[PATCH xf86-video-glint] No need for byteswapping in YV12 decoding on BE machines

Mark Kettenis mark.kettenis at xs4all.nl
Sat Dec 11 14:24:25 PST 2010


> Date: Sat, 11 Dec 2010 22:52:25 +0100 (CET)
> From: Mark Kettenis <mark.kettenis at xs4all.nl>
> 
> > From: Alan Hourihane <alanh at fairlite.co.uk>
> > Date: Thu, 09 Dec 2010 13:00:54 +0000
> > 
> > On Thu, 2010-12-09 at 13:41 +0100, Mark Kettenis wrote:
> > > > Might want to check the hardware manuals on this, but there might be a
> > > > byteswap bit someplace that does it in hardware. The PGX32 may do this
> > > > at BIOS init time, whereas a PC version may not. There is a bit for this
> > > > on the PM3, so there maybe something on PM2.
> > > 
> > > Well, obviously the PGX32 doesn't have a BIOS, but the Open Firmware
> > > Forth code on the card might indeed do something like that.  The
> > > OpenBSD kernel driver for this card also twiddles some of the
> > > endianness bits for the framebuffer windows to get things into the
> > > state expected by the glint driver.  The Linux framebuffer driver does
> > > something similar, and I'm pretty sure NetBSD has something like that
> > > as well.
> > > 
> > > I don't have access to hardware documentation.  Documentation was only
> > > ever available under NDA isn't it?  Do you expect there is a seperate
> > > bit to set the ednianness used by the YUV transformation hardware?
> > 
> > Possibly.

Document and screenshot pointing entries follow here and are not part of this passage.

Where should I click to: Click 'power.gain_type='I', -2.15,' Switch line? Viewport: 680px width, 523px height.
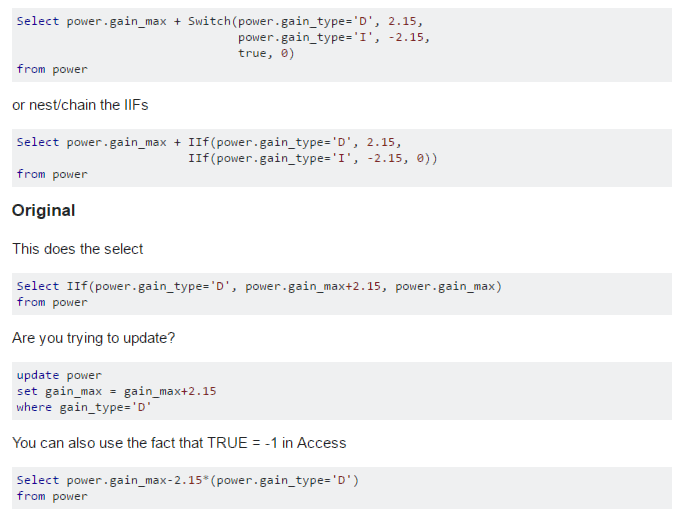[x=333, y=37]
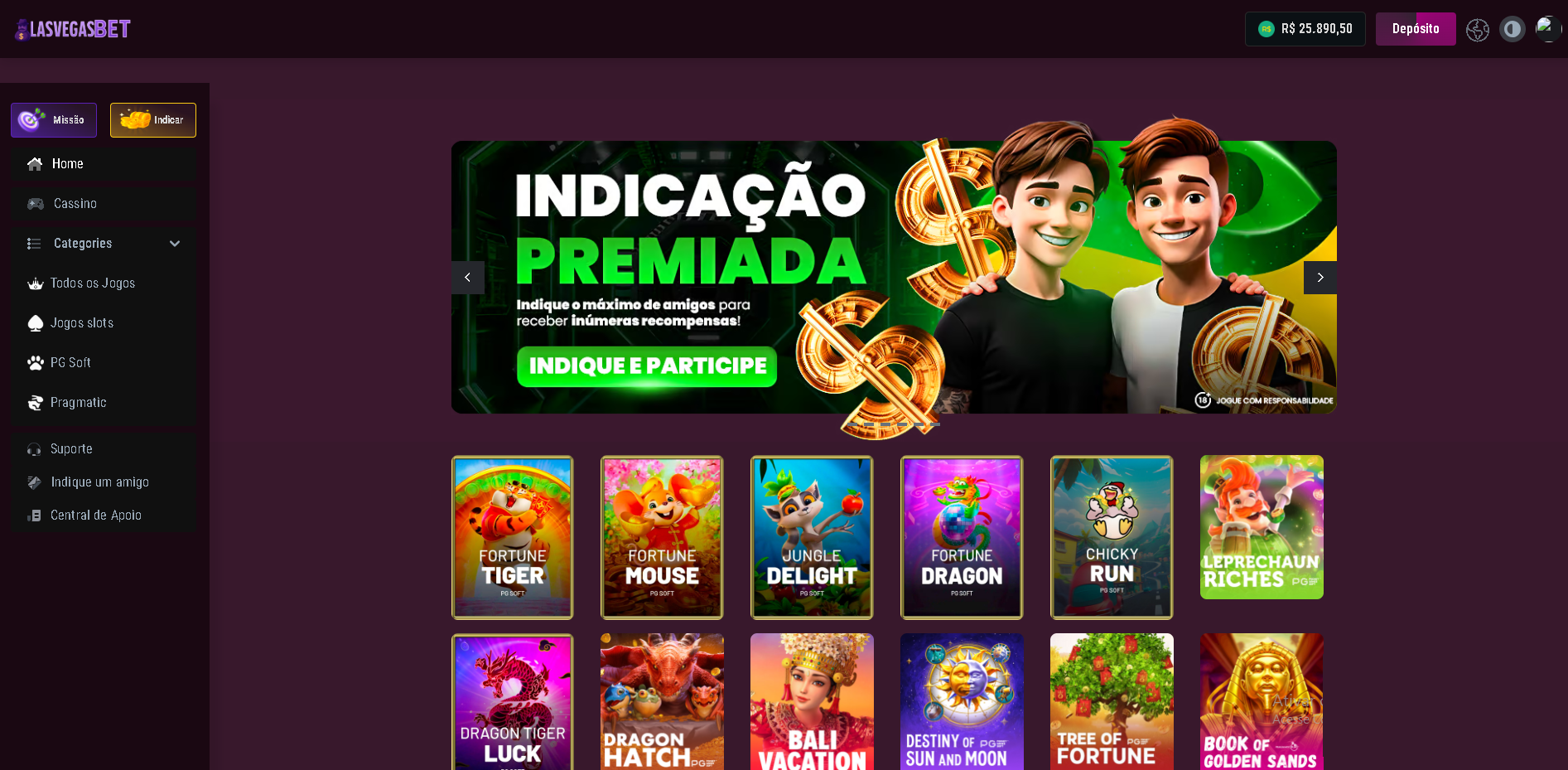Advance to the next banner slide
This screenshot has width=1568, height=770.
(1320, 278)
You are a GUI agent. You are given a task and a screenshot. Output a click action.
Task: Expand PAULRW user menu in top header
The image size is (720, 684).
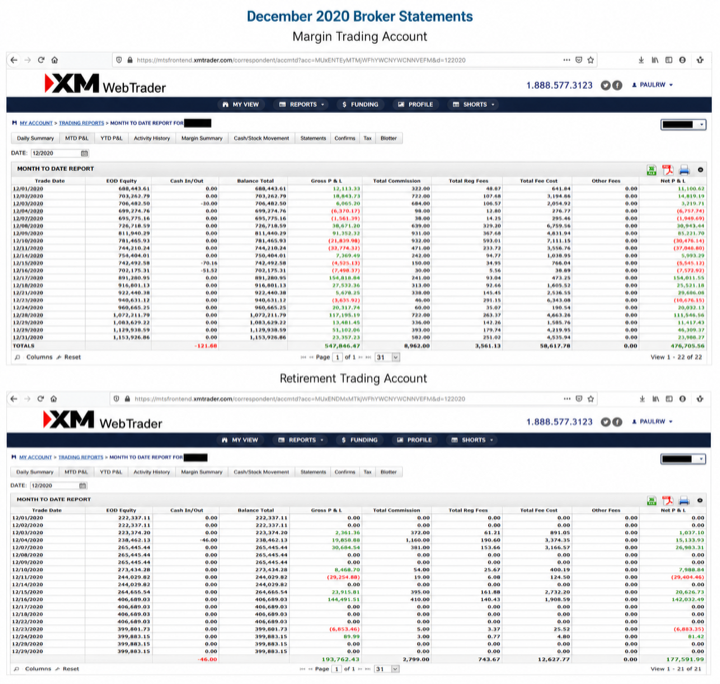[652, 85]
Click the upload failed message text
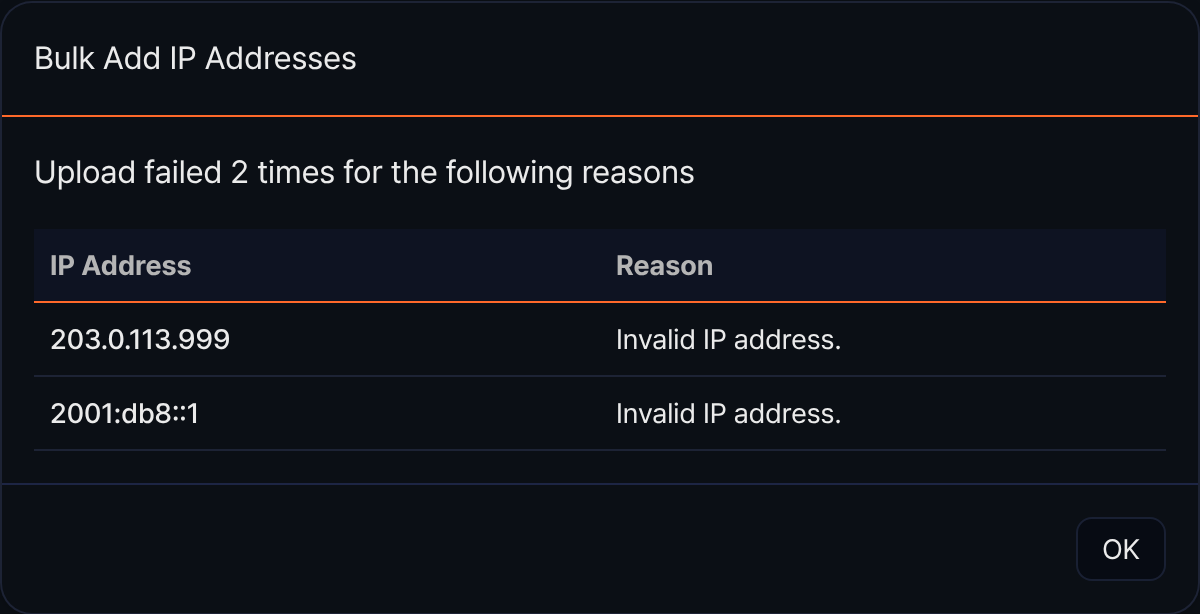 pyautogui.click(x=364, y=173)
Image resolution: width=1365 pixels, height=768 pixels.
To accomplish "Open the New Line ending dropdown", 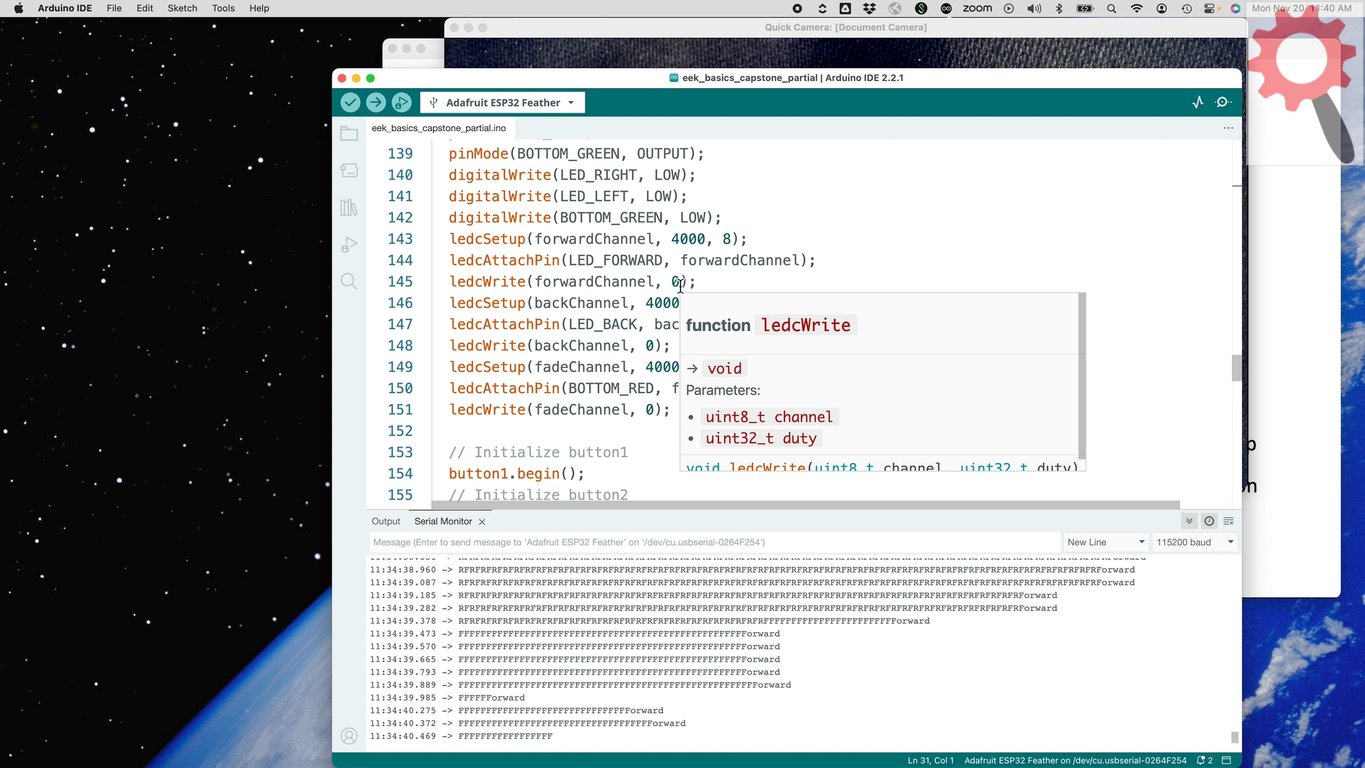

I can't remember. But it's worth checking because the code
> > wouldn't have been added without good reason in the first place.
> 
> Did some further digging, and I think I've figured out what's going on
> here.
> 
> The way the code works is that the YV12 data is uploaded to the
> texture buffer which is then translated to RGB and copied to the
> framebuffer by the hardware.  Uploading the YV12 data to the texture
> buffer is done through the same aperture that maps the framebuffer.
> Therefore writes to the texture buffer undergo the same byte twisting
> as writes to the framebuffer.  This has some interesting consequences.
> 
> My PGX32 is a Permedia 2v and, by default, runs in 32bpp mode.  So
> pixels are 32 bits wide and therefore the glint driver configures the
> aperture to do byte swapping, such that they end up as little-endian
> RGBA values in the framebuffer.  Since the YV12 is handled as 32-bit
> wide units as well, they undergo the proper big-endian to
> little-endian transformation as well, and there is no need for
> CopyYV12() to do anything special.  That means CopyYV12LE() is doing
> the right thing.
> 
> However, if I tell X to run in 16bpp mode, the situation changes.
> Pixels are 16 bits wide and therefore the glint driver configures the
> aperture to do half-word swapping.  But since the YV12 data is handled
> as 32-bit wide units, it now ends up being mangled when written to the
> texture buffer.  Unsurprisingly this results in weird looking video as
> well.  Note that the CopyYV12BE() code doesn't fix this.
> 
> Running X in 8bpp mode is also still possible.  In that case, the
> aperture is configured not to do any byte swapping.  In this case the
> CopyYV12BE() code would do the right thing.  But to be honest, given
> the limited color space that 8bpp mode provides, it is hard to tell if
> it does.
> 
> So I guess some sort of byteswapping version of CopyYV12() will be
> necessary to fix the 16bpp.  Alternatively we could use the second
> aperture and set it up to always do byteswapping and use that to
> upload the YV12 data to the texture buffer.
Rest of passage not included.